MedicalResearch: What are the main findings?Dr. Contet: We found that the absence of GIRK3 did not impact how fast the mice clear alcohol from their body nor how sensitive they are to alcohol intoxication. Alcohol reduced their motor coordination, made them sleepy and lowered their body temperature to the same extent as in normal mice. GIRK3-deficient mice also drank as much alcohol as normal mice when they were given continuous access to alcohol, a situation in which mice sporadically drink throughout the day but rarely get intoxicated. By contrast, when mice are given access to alcohol only for a couple hours per day at a specific time of the day, they drink to the point of intoxication. Under these conditions, which emulate “binge drinking”, the GIRK3-deficient mice drank more than normal mice.

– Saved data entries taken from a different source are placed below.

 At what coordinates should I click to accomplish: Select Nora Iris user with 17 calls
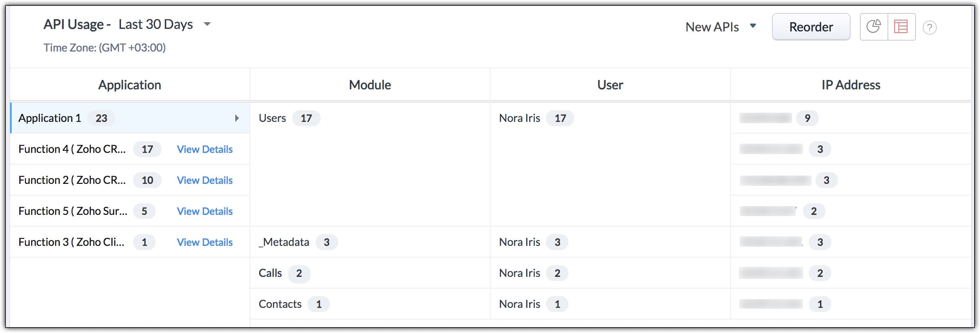point(520,118)
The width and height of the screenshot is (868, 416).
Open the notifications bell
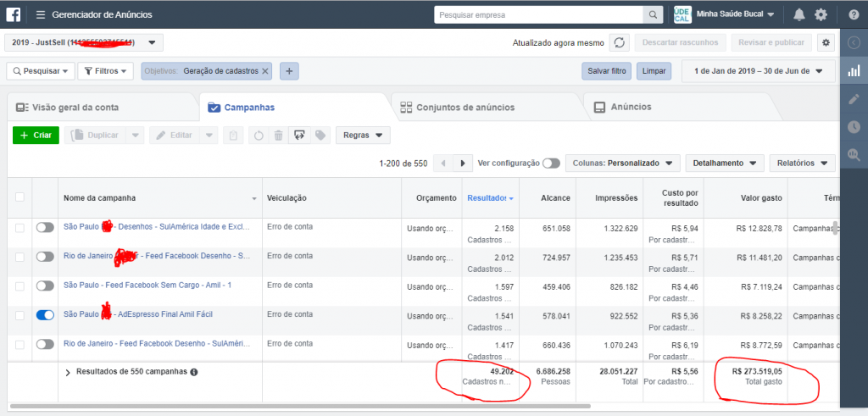tap(799, 14)
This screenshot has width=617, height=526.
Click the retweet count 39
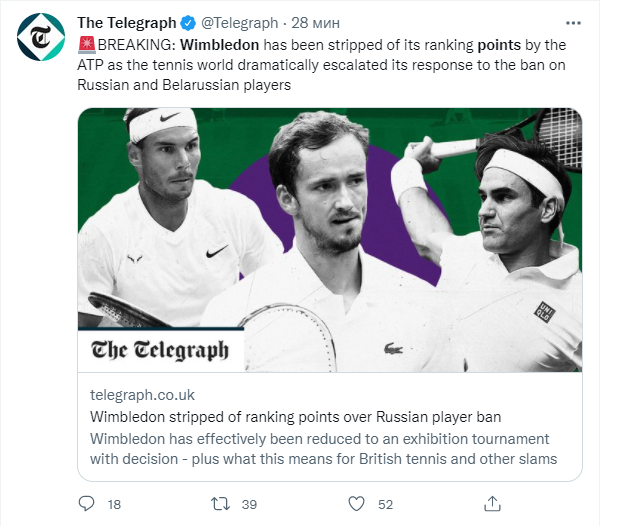point(249,504)
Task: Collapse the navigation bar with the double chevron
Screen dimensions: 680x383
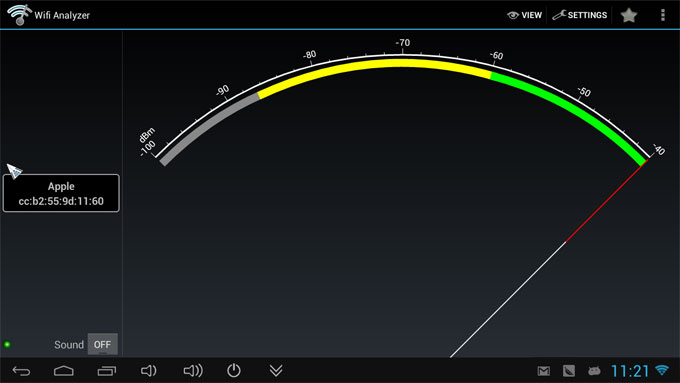Action: [276, 370]
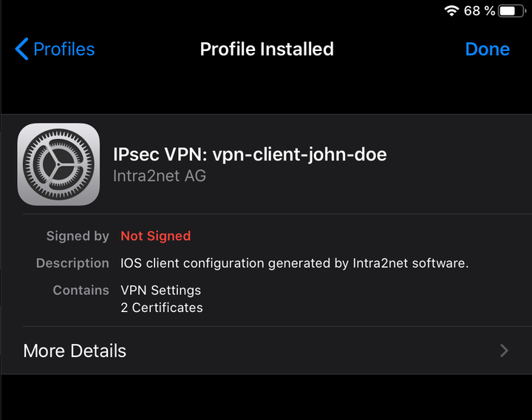
Task: Tap the vpn-client-john-doe text
Action: pos(299,155)
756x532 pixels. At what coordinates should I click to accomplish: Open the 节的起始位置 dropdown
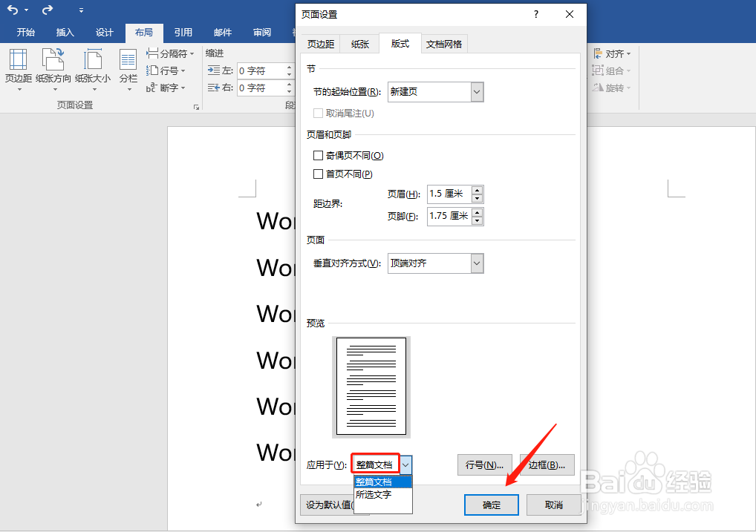coord(476,92)
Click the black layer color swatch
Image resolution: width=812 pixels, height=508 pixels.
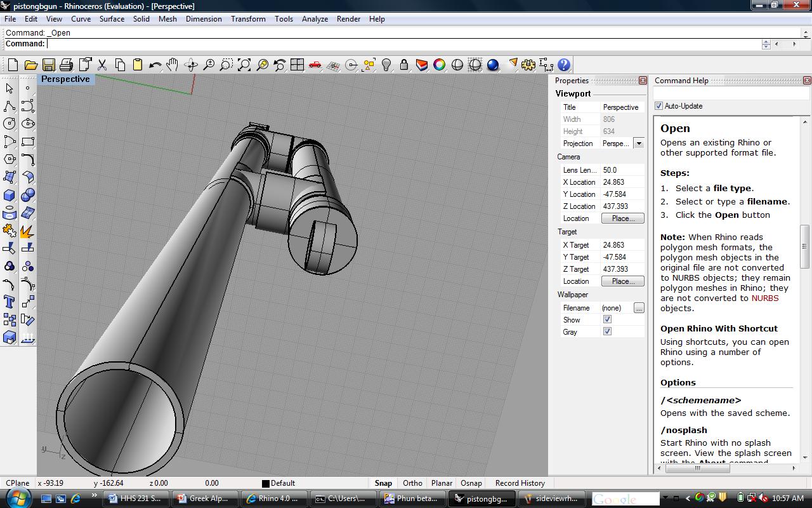click(266, 483)
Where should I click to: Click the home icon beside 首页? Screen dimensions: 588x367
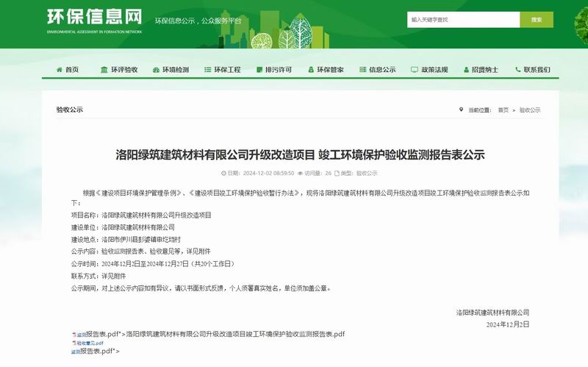(x=60, y=70)
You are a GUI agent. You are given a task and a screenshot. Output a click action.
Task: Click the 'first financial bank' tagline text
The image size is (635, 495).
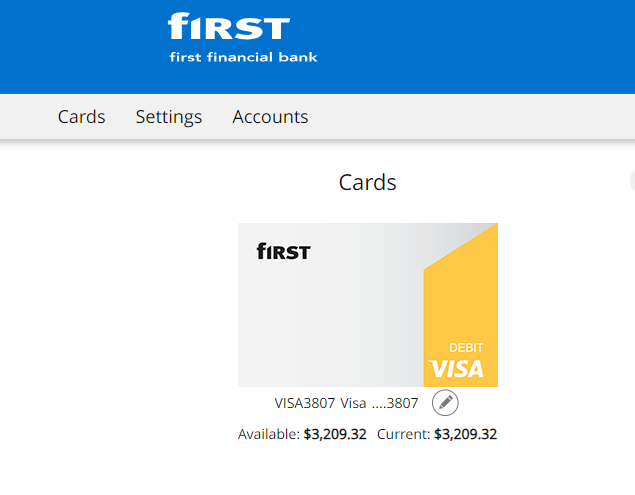pyautogui.click(x=243, y=57)

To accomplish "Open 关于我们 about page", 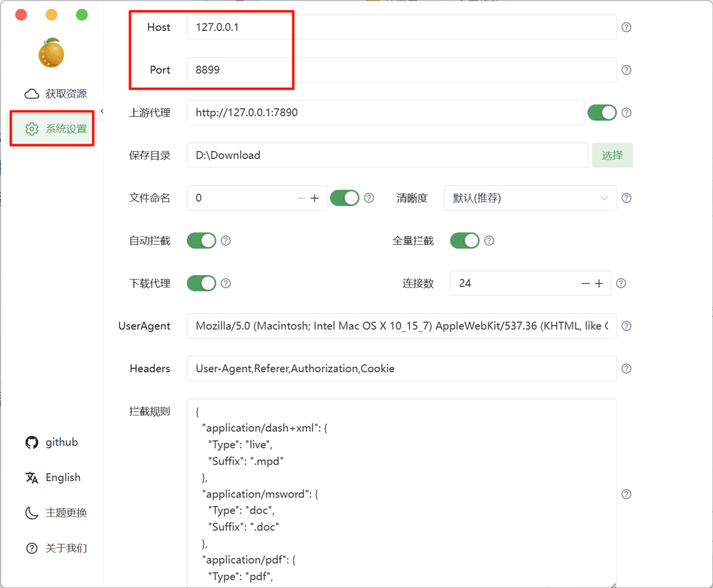I will pos(55,548).
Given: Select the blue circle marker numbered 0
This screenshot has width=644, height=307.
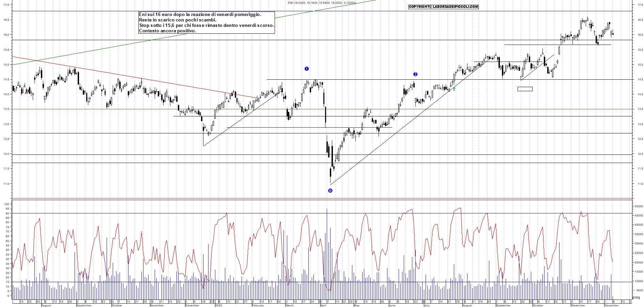Looking at the screenshot, I should [330, 191].
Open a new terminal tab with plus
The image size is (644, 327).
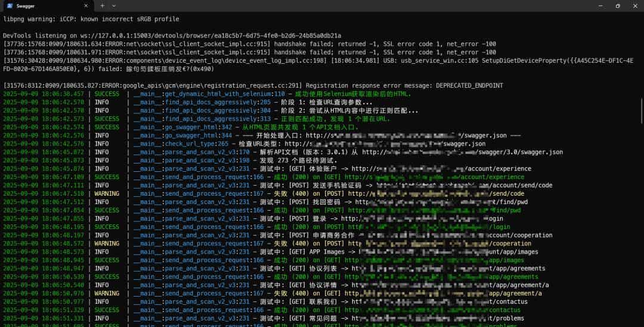[x=102, y=5]
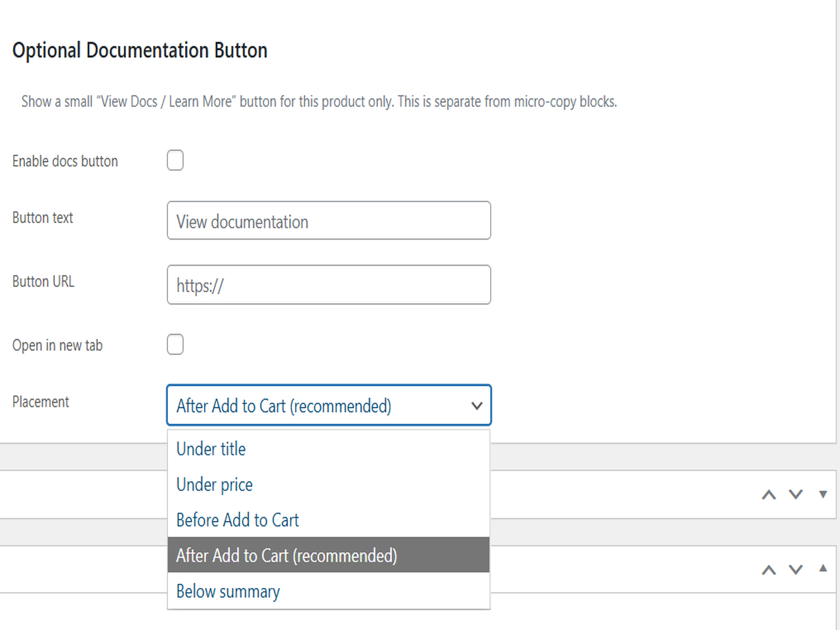This screenshot has height=630, width=840.
Task: Focus the Button text input field
Action: 328,221
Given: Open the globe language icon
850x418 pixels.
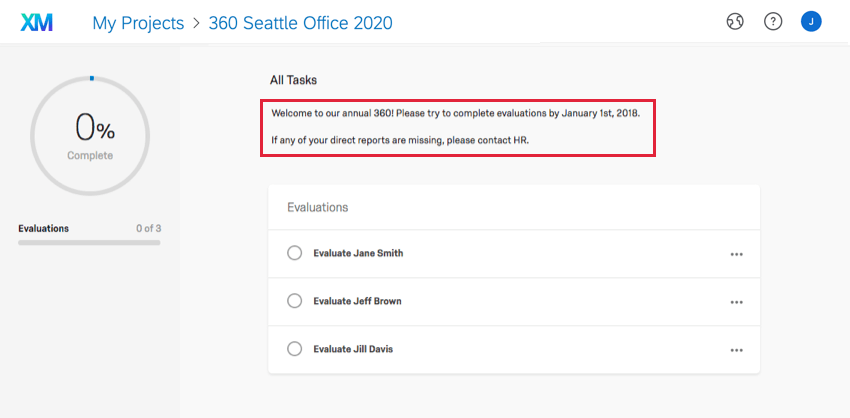Looking at the screenshot, I should (735, 22).
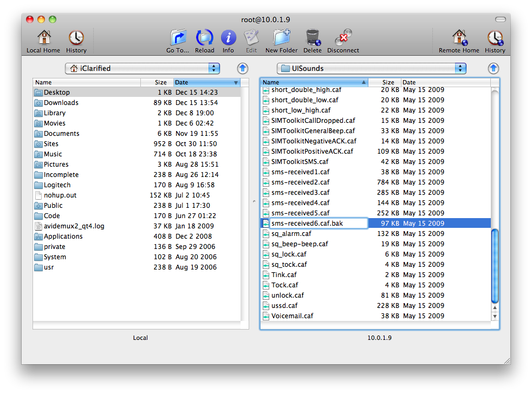Click the sms-received6.caf.bak rename field
The image size is (532, 394).
[x=319, y=224]
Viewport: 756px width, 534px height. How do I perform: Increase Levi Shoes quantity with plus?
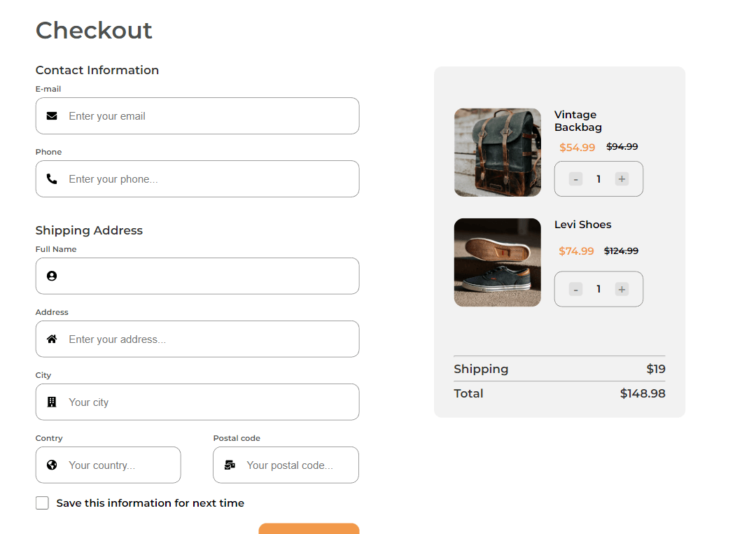(x=622, y=289)
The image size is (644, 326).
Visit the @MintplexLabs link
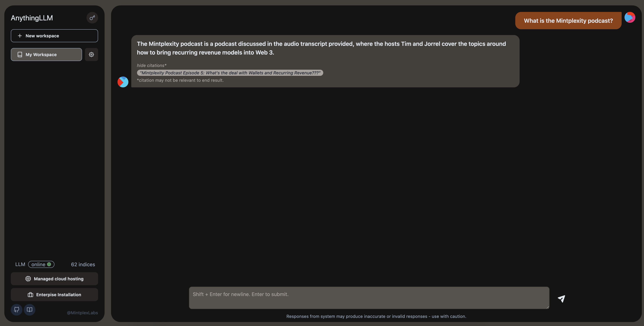pyautogui.click(x=82, y=313)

The next step was to locate the region of the brain responsible for the effect of GIRK3 on binge drinking. We turned our attention to the mesocorticolimbic dopaminergic pathway, a neural circuit that facilitates reward seeking. This pathway originates in an area of the midbrain called the ventral tegmental area (VTA) and releases the neurotransmitter dopamine in two forebrain areas: the ventral striatum and the prefrontal cortex. Alcohol, like other drugs of abuse, activates this pathway. When we reintroduced GIRK3 in the VTA of GIRK3-deficient mice, their alcohol intake dropped down to normal levels. Increasing the levels of GIRK3 in the VTA of normal mice reduced their alcohol consumption even further. We concluded that GIRK3 in the VTA keeps binge drinking in check: the more GIRK3, the less binge drinking.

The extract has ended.